Based on an initial launch size of USD 700 million, the Facilities were oversubscribed and subsequently increased. The facilities benefit from commitments received from a diverse group of 24 existing and new lenders, with a broad geographical split (31 per cent Africa, 27 per cent Europe, 23 per cent Asia-Pacific, 13 per cent Middle East and 6 per cent America). For the first time, the Facilities will include a sustainability linked component with margins adjusted subject to Puma Energy achieving KPIs relating to greenhouse gas emissions reduction as well as security and human rights.

Carlos Pons, Chief Financial Officer at Puma Energy, said: “I am pleased to announce the successful completion of our 2023 Revolving Credit Facility and Term Loan.
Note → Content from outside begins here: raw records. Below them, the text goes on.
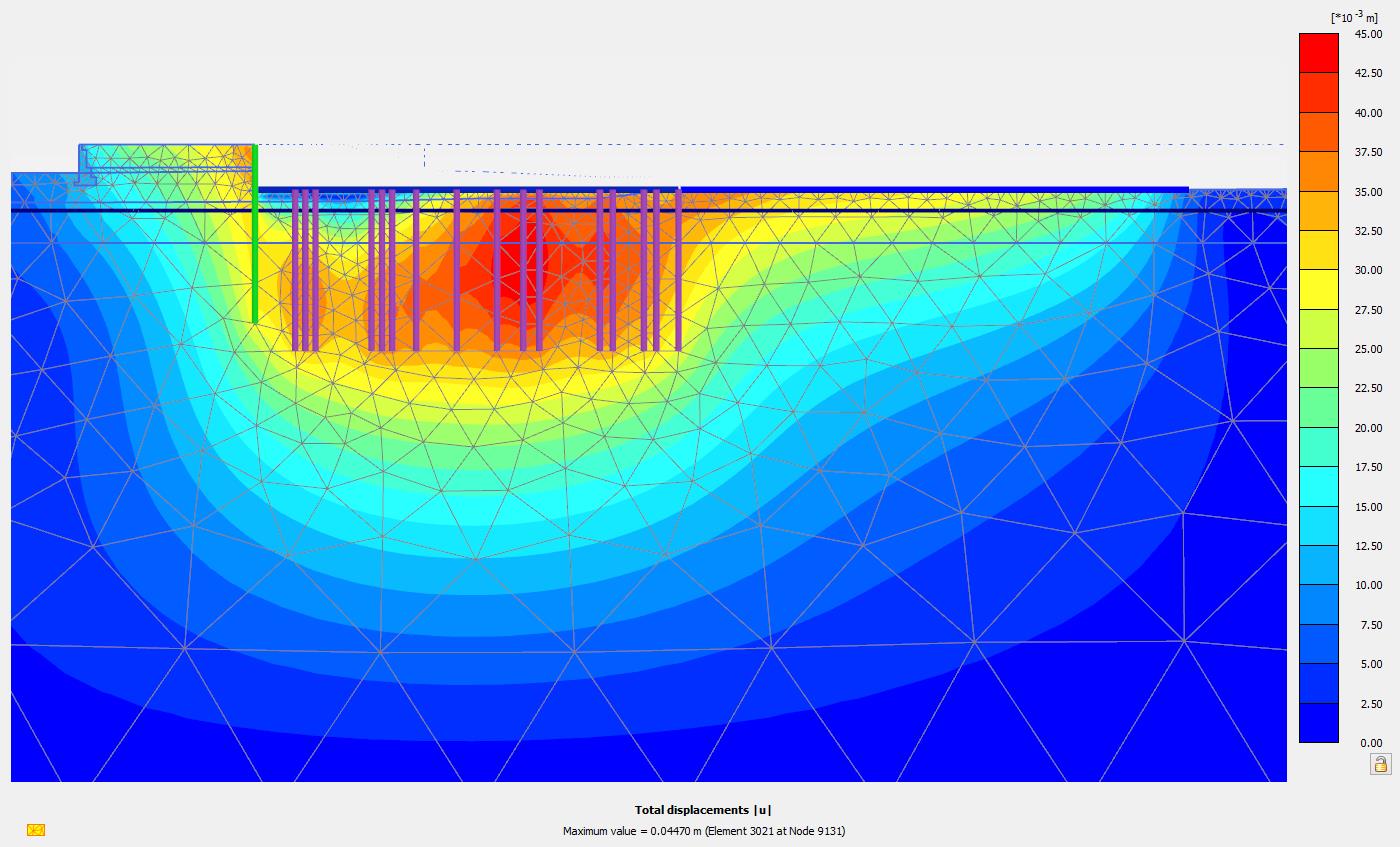Click the dashed outline above the slab
Viewport: 1400px width, 847px height.
tap(850, 145)

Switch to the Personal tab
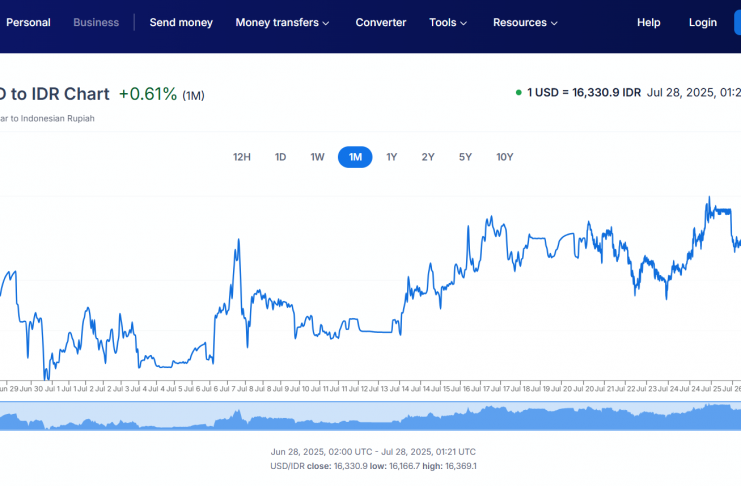28,22
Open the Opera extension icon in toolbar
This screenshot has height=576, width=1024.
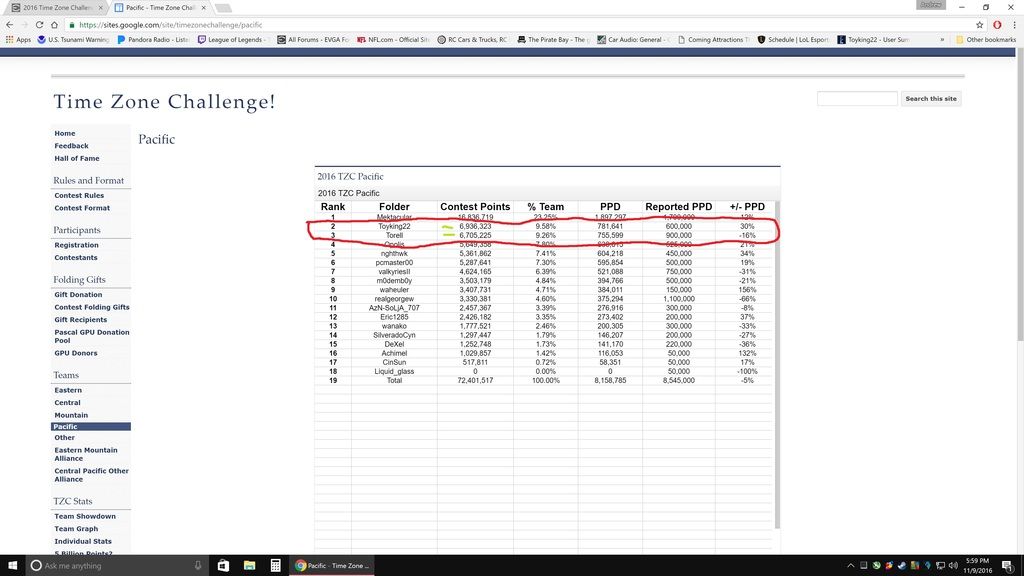[x=997, y=24]
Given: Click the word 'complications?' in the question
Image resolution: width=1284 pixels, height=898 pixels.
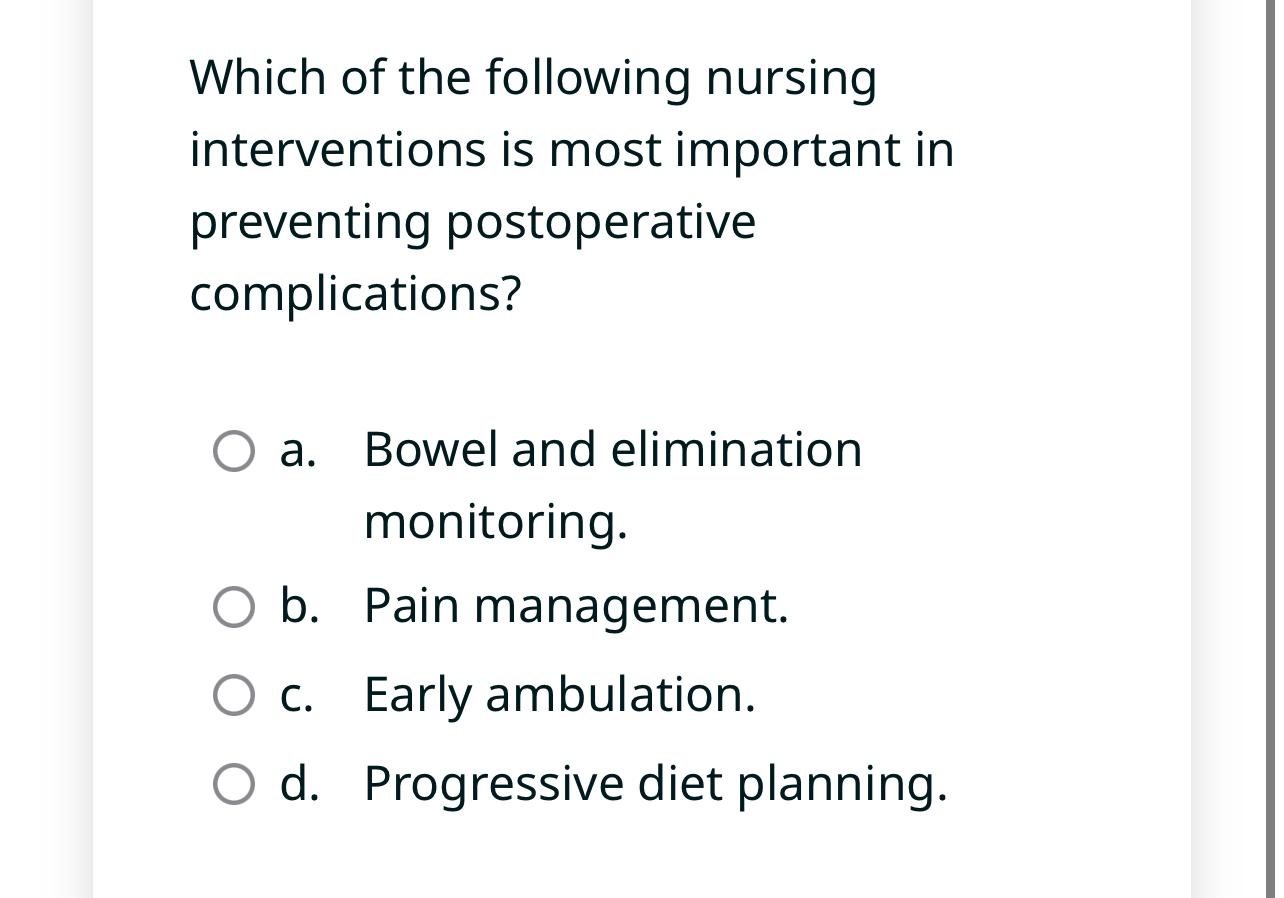Looking at the screenshot, I should 355,294.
The support we have received from our existing and new lenders demonstrates confidence in our on-going efforts to turn around and strengthen our business by focusing on our core downstream markets and laying the groundwork to ensure the long-term sustainability of our business. Alongside our efforts to strengthen our balance sheet, these new facilities provide us with the flexibility to deliver profitable growth.
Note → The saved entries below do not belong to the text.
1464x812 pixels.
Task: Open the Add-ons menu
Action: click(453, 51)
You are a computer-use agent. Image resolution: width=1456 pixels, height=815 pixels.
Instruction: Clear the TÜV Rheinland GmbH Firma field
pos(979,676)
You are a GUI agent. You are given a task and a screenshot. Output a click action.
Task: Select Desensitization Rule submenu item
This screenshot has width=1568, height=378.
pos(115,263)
“In addition, the Sustainability-Linked Loan terms reflect our commitment to safety and human rights and to mitigating our environmental impact through the reduction of our greenhouse gas emissions reduction in line with our sustainability strategy”, added Pons.

The two sustainability KPIs will be tested annually and verified by a third-party expert, relating to cutting operational greenhouse gas emissions (Scope 1 & 2), and the implementation of the Voluntary Principles on Security and Human Rights at Puma Energy’s operations. The facility agent will apply a penalty or discount on the margin, depending on the number of KPIs met each year.

The New Facilities comprise a revolving credit facility (“Facility A”) split into Facility A1 (loans and credit instruments for USD 30 million), Facility A2 (swingline facility for USD 30 million) and Facilities A3 (1yr RCF for USD 455 million) and A4 (loans only, 2yr RCF for USD 147.5 million); and a term loan facility (“Facility B”, 2yr TL for USD 160 million). Facilities A1, A2 and A3 will have a 1-year tenor and Facilities A4 and B, which make up c.37 per cent of the total facility, will have a 2-year tenor. The Facilities are refinancing the USD 695 million dated 29 April 2022, as well as being used for general corporate and working capital purposes.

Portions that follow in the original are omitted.